Engarzado en el sortilegio de las ideas, inconscientemente entro en la dilucidación del valor inconmensurable, casi mítico, de los vocablos. La palabra, en sí, tiene fuerza tan viva y contundente que asemeja a un proyectil en cuanto transciende de nuestros labios. La historia de la humanidad gira, desenvuelve, forja, crea y destruye al socaire de esa fuerza inmanente que posee el vocablo.
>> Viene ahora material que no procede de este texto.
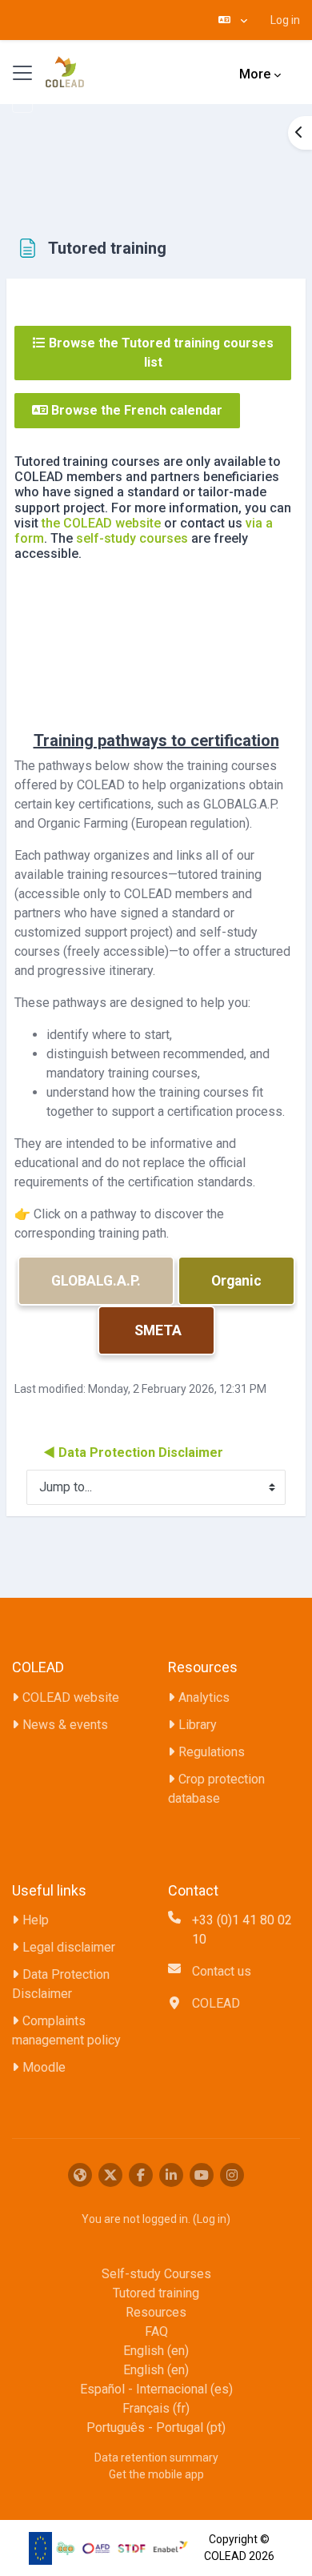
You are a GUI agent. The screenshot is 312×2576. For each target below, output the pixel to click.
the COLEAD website (101, 523)
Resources (156, 2312)
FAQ (156, 2331)
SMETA (156, 1330)
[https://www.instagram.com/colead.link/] (232, 2175)
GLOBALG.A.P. (96, 1281)
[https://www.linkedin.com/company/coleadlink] (171, 2175)
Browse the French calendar (135, 410)
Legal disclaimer (68, 1947)
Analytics (204, 1697)
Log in (285, 20)
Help (35, 1920)
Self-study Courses (156, 2273)
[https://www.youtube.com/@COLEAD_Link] (202, 2175)
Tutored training (156, 2293)
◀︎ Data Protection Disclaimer (133, 1452)
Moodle (44, 2067)
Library (197, 1724)
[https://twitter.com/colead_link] (110, 2175)
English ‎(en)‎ (156, 2350)
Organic (236, 1281)
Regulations (211, 1751)
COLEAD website (70, 1697)
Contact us (221, 1971)
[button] (233, 20)
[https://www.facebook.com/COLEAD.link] (141, 2175)
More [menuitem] (254, 74)
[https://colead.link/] (80, 2175)
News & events (65, 1724)
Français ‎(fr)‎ (156, 2408)
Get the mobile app (156, 2474)
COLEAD (216, 2003)
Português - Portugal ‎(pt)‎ (156, 2427)
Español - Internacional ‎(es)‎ (156, 2389)
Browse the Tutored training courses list (160, 352)
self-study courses (132, 538)
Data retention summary (156, 2457)
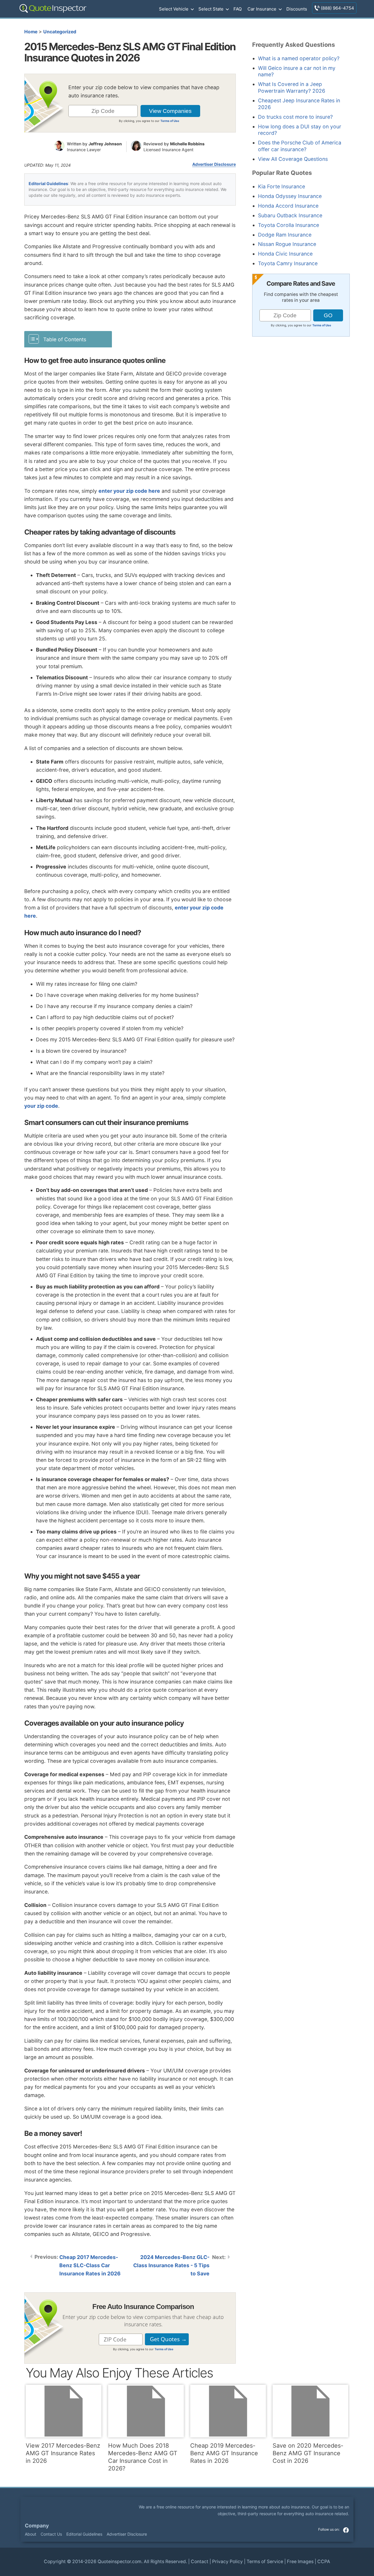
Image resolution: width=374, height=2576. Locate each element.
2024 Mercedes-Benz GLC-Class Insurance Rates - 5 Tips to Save (171, 2265)
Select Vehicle (173, 9)
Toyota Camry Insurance (288, 263)
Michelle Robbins (187, 143)
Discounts (296, 9)
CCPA (323, 2561)
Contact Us (51, 2534)
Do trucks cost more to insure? (295, 117)
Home (30, 32)
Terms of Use (169, 121)
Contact (199, 2561)
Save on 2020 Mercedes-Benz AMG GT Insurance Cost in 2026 (308, 2453)
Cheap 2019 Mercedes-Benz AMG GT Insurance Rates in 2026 (224, 2453)
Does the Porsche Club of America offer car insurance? (299, 145)
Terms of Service (265, 2561)
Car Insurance (261, 9)
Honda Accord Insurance (288, 206)
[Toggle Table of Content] (68, 339)
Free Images (300, 2561)
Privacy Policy (227, 2561)
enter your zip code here (129, 491)
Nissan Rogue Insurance (287, 244)
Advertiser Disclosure (214, 164)
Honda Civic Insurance (285, 254)
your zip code (41, 1106)
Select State (211, 9)
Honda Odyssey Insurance (290, 196)
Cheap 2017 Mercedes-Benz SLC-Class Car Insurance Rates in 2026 (90, 2265)
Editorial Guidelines (48, 183)
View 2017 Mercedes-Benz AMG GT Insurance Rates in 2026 (63, 2453)
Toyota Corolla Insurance (288, 225)
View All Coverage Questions (293, 159)
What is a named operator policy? (299, 58)
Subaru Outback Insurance (290, 215)
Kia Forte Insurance (281, 186)
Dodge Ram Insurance (284, 235)
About (30, 2534)
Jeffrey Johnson (105, 143)
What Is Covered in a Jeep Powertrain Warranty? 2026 (291, 87)
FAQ (237, 9)
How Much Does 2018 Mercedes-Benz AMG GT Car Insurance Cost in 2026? (142, 2457)
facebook (346, 2530)
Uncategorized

Y como si se tratase de un dios omnipotente le rendimos adoración en el ara en que se postra nuestra pequeñez y estulticia. El 'sí' y el 'no', para el mortal, adquiere igual contundencia que tiene el volcán para la corteza terrestre. Entraña el ser o el no ser, la vida o la muerte, la felicidad o la desgracia, el éxito o el fracaso... La distinta composición explosiva de que nos servimos para lanzar ese proyectil altera radicalmente los efectos que produce, según en la misma intervenga: duro diamante, maleable oro, pesado plomo, consistente hierro, corrosivo ácido, pegadiza goma, deslizadiza vaselina, aromático perfume, templado acero... La inflexión en la voz constituye el crisol donde funden esos materiales, que asume el privilegio de dotar al vocablo de distinto significado según cada caso. De ahí, el temor reverencial que inspira la palabra escrita, porque le falta acento vital, dejándola desnuda, constreñida a su acepción semántica. No es lo mismo espetar a una mujer: ¡eres una puta!, que en el fragor de la fornicación incentivarla con la expresión: ¡sigue, mi puta adorada!
¡Mira por donde, el cúmulo de vivas palabras, como detritus, inmundicias, etc., que al iniciar este soliloquio interferían en mis pensamientos, me arrastran a divagar sobre el valor intrínseco y extrínseco de la palabra y la transcendencia ecuménica que ésta adquiere en el caracterismo de la humanidad!